Restate every line of the material that follows, word for word.
• • • • •
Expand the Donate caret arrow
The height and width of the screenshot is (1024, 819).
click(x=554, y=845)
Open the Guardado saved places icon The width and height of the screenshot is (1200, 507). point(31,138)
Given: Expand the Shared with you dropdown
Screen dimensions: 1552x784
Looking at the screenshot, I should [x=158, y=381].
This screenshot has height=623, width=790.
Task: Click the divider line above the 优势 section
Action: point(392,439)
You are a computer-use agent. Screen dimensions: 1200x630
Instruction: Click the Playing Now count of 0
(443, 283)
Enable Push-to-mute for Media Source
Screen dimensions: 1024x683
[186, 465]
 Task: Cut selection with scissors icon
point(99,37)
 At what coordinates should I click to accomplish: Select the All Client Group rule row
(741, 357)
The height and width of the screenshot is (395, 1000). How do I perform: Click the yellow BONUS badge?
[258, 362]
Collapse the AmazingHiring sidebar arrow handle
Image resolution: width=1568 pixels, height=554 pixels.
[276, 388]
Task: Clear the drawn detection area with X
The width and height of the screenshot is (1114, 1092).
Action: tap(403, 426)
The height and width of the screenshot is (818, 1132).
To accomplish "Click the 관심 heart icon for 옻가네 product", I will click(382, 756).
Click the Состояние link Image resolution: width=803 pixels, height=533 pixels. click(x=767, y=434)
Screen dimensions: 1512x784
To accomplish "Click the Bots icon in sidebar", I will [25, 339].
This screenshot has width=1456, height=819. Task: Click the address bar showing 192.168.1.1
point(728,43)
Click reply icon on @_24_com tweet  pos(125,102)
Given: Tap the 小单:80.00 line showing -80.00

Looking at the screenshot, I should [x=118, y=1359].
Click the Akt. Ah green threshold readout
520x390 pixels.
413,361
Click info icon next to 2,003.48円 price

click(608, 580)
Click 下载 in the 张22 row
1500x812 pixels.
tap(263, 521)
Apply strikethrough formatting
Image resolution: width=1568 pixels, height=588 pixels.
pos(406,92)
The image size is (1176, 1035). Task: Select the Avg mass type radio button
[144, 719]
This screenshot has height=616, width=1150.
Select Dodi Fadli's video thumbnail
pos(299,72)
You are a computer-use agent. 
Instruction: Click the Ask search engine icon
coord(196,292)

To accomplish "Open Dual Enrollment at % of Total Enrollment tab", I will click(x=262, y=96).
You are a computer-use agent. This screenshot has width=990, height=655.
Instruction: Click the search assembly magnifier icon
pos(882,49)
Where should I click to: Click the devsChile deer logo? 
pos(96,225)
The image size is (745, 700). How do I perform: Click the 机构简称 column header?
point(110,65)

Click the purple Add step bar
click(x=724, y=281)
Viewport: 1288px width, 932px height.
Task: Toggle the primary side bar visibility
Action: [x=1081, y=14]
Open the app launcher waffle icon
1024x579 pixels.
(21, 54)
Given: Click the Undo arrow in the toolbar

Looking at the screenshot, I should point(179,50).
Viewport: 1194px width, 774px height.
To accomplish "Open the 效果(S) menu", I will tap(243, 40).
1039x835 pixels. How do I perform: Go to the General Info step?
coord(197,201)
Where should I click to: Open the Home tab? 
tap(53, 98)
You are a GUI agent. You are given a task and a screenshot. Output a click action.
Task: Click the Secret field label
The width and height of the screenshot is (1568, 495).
• • • • •
** Result of this task **
Expand the Donate caret arrow
The height and width of the screenshot is (1024, 819).
click(x=554, y=845)
Open the Guardado saved places icon The width and height of the screenshot is (1200, 507). point(31,138)
Given: Expand the Shared with you dropdown
Screen dimensions: 1552x784
Looking at the screenshot, I should [x=158, y=381].
This screenshot has height=623, width=790.
Task: Click the divider line above the 优势 section
Action: point(392,439)
You are a computer-use agent. Screen dimensions: 1200x630
Instruction: Click the Playing Now count of 0
(443, 283)
Enable Push-to-mute for Media Source
Screen dimensions: 1024x683
[186, 465]
 Task: Cut selection with scissors icon
point(99,37)
 At what coordinates should I click to accomplish: Select the All Client Group rule row
(741, 357)
The height and width of the screenshot is (395, 1000). How do I perform: Click the yellow BONUS badge?
[258, 362]
Collapse the AmazingHiring sidebar arrow handle
Image resolution: width=1568 pixels, height=554 pixels.
[276, 388]
Task: Clear the drawn detection area with X
The width and height of the screenshot is (1114, 1092).
Action: tap(403, 426)
The height and width of the screenshot is (818, 1132).
To accomplish "Click the 관심 heart icon for 옻가네 product", I will click(382, 756).
Click the Состояние link Image resolution: width=803 pixels, height=533 pixels. click(x=767, y=434)
Screen dimensions: 1512x784
To accomplish "Click the Bots icon in sidebar", I will [25, 339].
This screenshot has width=1456, height=819. Task: Click the address bar showing 192.168.1.1
point(728,43)
Click reply icon on @_24_com tweet  pos(125,102)
Given: Tap the 小单:80.00 line showing -80.00

Looking at the screenshot, I should [x=118, y=1359].
Click the Akt. Ah green threshold readout
520x390 pixels.
413,361
Click info icon next to 2,003.48円 price

click(608, 580)
Click 下载 in the 张22 row
1500x812 pixels.
tap(263, 521)
Apply strikethrough formatting
Image resolution: width=1568 pixels, height=588 pixels.
pos(406,92)
The image size is (1176, 1035). Task: Select the Avg mass type radio button
[144, 719]
This screenshot has height=616, width=1150.
Select Dodi Fadli's video thumbnail
pos(299,72)
You are a computer-use agent. 
Instruction: Click the Ask search engine icon
coord(196,292)

To accomplish "Open Dual Enrollment at % of Total Enrollment tab", I will click(x=262, y=96).
You are a computer-use agent. This screenshot has width=990, height=655.
Instruction: Click the search assembly magnifier icon
pos(882,49)
Where should I click to: Click the devsChile deer logo? 
pos(96,225)
The image size is (745, 700). How do I perform: Click the 机构简称 column header?
point(110,65)

Click the purple Add step bar
click(x=724, y=281)
Viewport: 1288px width, 932px height.
Task: Toggle the primary side bar visibility
Action: [x=1081, y=14]
Open the app launcher waffle icon
1024x579 pixels.
(21, 54)
Given: Click the Undo arrow in the toolbar

Looking at the screenshot, I should point(179,50).
Viewport: 1194px width, 774px height.
To accomplish "Open the 效果(S) menu", I will tap(243, 40).
1039x835 pixels. How do I perform: Go to the General Info step?
coord(197,201)
Where should I click to: Open the Home tab? 
tap(53, 98)
You are a GUI agent. You are given a task and a screenshot. Output a click action.
Task: Click the Secret field label
The width and height of the screenshot is (1568, 495).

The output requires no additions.